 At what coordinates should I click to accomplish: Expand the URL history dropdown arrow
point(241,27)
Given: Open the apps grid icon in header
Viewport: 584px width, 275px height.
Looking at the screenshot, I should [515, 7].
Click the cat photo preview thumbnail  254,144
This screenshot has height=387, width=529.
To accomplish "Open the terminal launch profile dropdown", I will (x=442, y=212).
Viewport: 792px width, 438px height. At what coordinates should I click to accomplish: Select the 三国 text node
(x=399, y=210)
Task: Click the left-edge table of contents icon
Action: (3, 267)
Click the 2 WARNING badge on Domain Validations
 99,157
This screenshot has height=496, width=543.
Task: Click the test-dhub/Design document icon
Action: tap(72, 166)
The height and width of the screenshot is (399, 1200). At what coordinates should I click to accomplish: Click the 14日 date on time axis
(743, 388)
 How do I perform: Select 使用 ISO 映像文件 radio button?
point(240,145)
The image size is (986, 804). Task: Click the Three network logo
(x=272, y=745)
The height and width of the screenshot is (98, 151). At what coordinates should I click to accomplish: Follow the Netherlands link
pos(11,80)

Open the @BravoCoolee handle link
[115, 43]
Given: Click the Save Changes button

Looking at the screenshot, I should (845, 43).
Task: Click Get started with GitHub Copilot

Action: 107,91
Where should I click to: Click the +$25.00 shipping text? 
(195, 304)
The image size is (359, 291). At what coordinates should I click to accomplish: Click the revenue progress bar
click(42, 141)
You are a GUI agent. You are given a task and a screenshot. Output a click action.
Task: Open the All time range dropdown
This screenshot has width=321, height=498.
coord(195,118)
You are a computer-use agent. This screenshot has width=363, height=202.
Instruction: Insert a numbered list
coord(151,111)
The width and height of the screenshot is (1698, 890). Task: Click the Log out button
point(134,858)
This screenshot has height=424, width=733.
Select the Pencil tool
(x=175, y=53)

Your objective ::
The entire listing above, every line of it, should be copied out exactly.

Output below ::
 At what coordinates should I click to accomplish: Expand the URL history dropdown arrow
point(241,27)
Given: Open the apps grid icon in header
Viewport: 584px width, 275px height.
Looking at the screenshot, I should [515, 7].
Click the cat photo preview thumbnail  254,144
This screenshot has height=387, width=529.
To accomplish "Open the terminal launch profile dropdown", I will (x=442, y=212).
Viewport: 792px width, 438px height. At what coordinates should I click to accomplish: Select the 三国 text node
(x=399, y=210)
Task: Click the left-edge table of contents icon
Action: (3, 267)
Click the 2 WARNING badge on Domain Validations
 99,157
This screenshot has height=496, width=543.
Task: Click the test-dhub/Design document icon
Action: tap(72, 166)
The height and width of the screenshot is (399, 1200). At what coordinates should I click to accomplish: Click the 14日 date on time axis
(743, 388)
 How do I perform: Select 使用 ISO 映像文件 radio button?
point(240,145)
The image size is (986, 804). Task: Click the Three network logo
(x=272, y=745)
The height and width of the screenshot is (98, 151). At what coordinates should I click to accomplish: Follow the Netherlands link
pos(11,80)

Open the @BravoCoolee handle link
[115, 43]
Given: Click the Save Changes button

Looking at the screenshot, I should (845, 43).
Task: Click Get started with GitHub Copilot

Action: 107,91
Where should I click to: Click the +$25.00 shipping text? 
(195, 304)
The image size is (359, 291). At what coordinates should I click to accomplish: Click the revenue progress bar
click(42, 141)
You are a GUI agent. You are given a task and a screenshot. Output a click action.
Task: Open the All time range dropdown
This screenshot has width=321, height=498.
coord(195,118)
You are a computer-use agent. This screenshot has width=363, height=202.
Instruction: Insert a numbered list
coord(151,111)
The width and height of the screenshot is (1698, 890). Task: Click the Log out button
point(134,858)
This screenshot has height=424, width=733.
Select the Pencil tool
(x=175, y=53)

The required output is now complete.